The film is drawn from the Aubrey–Maturin novels by Patrick O'Brian, but matches the events in no one novel. The author drew from real events in the Napoleonic Wars, as he describes in the introduction to the first novel, Master and Commander. Many have speculated as to which Royal Navy captain matches the fictional character most.
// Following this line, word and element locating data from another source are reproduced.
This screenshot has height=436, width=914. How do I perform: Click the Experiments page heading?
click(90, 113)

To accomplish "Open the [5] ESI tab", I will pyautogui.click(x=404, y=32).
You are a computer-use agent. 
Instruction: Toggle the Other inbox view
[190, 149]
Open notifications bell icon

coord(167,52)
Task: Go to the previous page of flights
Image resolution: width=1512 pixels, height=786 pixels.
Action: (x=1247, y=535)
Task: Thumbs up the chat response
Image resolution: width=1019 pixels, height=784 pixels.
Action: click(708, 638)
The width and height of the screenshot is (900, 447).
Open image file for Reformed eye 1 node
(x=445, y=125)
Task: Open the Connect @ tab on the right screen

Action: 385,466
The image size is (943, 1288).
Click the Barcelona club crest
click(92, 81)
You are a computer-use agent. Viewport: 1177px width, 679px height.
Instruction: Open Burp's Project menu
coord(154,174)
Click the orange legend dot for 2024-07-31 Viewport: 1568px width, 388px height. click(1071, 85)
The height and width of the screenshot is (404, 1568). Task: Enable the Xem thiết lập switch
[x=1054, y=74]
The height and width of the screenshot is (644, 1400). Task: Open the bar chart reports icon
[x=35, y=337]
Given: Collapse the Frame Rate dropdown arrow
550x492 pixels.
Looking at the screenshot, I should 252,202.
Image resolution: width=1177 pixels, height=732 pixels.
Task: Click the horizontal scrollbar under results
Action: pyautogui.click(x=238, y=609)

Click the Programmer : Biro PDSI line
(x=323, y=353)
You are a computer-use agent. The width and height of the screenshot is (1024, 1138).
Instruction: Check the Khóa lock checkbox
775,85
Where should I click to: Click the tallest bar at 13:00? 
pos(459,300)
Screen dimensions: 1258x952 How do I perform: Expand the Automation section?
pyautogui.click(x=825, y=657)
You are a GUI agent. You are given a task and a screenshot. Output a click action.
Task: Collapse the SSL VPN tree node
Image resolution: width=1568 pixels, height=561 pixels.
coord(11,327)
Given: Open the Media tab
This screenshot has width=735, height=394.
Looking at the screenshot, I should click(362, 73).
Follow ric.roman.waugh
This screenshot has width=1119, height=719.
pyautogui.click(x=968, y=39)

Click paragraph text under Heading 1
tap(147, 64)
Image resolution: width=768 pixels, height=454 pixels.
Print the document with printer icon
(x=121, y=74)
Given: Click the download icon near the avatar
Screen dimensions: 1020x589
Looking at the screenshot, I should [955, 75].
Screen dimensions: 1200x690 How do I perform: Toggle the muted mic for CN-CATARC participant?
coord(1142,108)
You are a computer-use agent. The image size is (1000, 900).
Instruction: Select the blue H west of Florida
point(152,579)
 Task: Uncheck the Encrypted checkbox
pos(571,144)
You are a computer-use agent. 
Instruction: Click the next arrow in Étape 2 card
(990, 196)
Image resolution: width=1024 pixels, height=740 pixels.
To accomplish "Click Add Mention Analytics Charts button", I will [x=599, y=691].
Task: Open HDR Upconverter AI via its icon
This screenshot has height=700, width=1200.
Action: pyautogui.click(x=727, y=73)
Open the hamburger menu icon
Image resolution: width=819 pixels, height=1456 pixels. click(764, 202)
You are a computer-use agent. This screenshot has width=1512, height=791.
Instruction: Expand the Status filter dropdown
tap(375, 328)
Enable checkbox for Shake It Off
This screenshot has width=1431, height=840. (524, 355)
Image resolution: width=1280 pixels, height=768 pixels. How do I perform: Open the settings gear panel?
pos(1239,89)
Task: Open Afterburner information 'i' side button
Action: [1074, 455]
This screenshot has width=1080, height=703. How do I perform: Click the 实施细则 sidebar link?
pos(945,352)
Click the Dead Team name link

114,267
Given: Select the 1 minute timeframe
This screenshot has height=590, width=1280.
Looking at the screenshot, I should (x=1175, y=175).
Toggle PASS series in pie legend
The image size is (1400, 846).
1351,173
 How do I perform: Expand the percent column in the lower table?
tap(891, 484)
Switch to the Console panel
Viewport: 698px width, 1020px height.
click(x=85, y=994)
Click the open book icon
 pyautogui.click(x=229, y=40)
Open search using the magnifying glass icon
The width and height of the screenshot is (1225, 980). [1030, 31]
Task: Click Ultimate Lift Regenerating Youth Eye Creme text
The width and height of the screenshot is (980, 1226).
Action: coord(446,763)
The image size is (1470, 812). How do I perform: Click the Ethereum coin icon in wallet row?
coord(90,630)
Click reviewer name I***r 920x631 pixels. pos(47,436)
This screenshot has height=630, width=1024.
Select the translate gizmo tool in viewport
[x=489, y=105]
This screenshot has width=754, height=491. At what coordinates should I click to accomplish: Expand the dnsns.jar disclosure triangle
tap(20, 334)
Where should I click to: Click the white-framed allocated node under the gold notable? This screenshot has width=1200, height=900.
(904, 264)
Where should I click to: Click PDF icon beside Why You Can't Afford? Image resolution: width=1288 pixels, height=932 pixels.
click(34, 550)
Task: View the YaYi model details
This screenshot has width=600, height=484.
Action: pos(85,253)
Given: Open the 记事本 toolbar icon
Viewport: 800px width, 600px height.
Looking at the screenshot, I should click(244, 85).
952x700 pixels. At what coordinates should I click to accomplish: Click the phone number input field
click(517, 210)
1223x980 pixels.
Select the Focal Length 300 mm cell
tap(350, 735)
The Royal Navy Museum considers Captain Lord Cochrane as the inspiration for the character in the first novel, Master and Commander. No specific real life captain completely matches Aubrey, but the exploits of two naval captains inspired events in the novels, Captain Thomas Cochrane, and Captain William Woolsey. Cochrane used the ruse of placing a light on a floating barrel at night to avoid capture. Woolsey, aboard HMS Papillon, disguised a ship under his command as a commercial boat; on discovering information that a rogue ship was on the other side of a small island, he sailed around the island and captured the Spanish ship by stratagem, on April 15, 1805.

The film combines elements from 3 different novels of Patrick O'Brian, but the basic plot mostly comes from his tenth novel The Far Side of the World. However, in the film version, the action takes place in 1805, during the Napoleonic wars, instead of 1812 during the War of 1812, as the producers wished to avoid offending American audiences. In consequence, the fictional opponent was changed from USS Norfolk to the French privateer frigate Acheron. Acheron in the film was reconstructed by the film's special-effects team who took stem-to-stern digital scans of USS Constitution at her berth in Boston, from which the computer model of Acheron was rendered. The film excludes scenes in ports, and, besides Brazilian women in a single scene, the novels' female characters were not adapted.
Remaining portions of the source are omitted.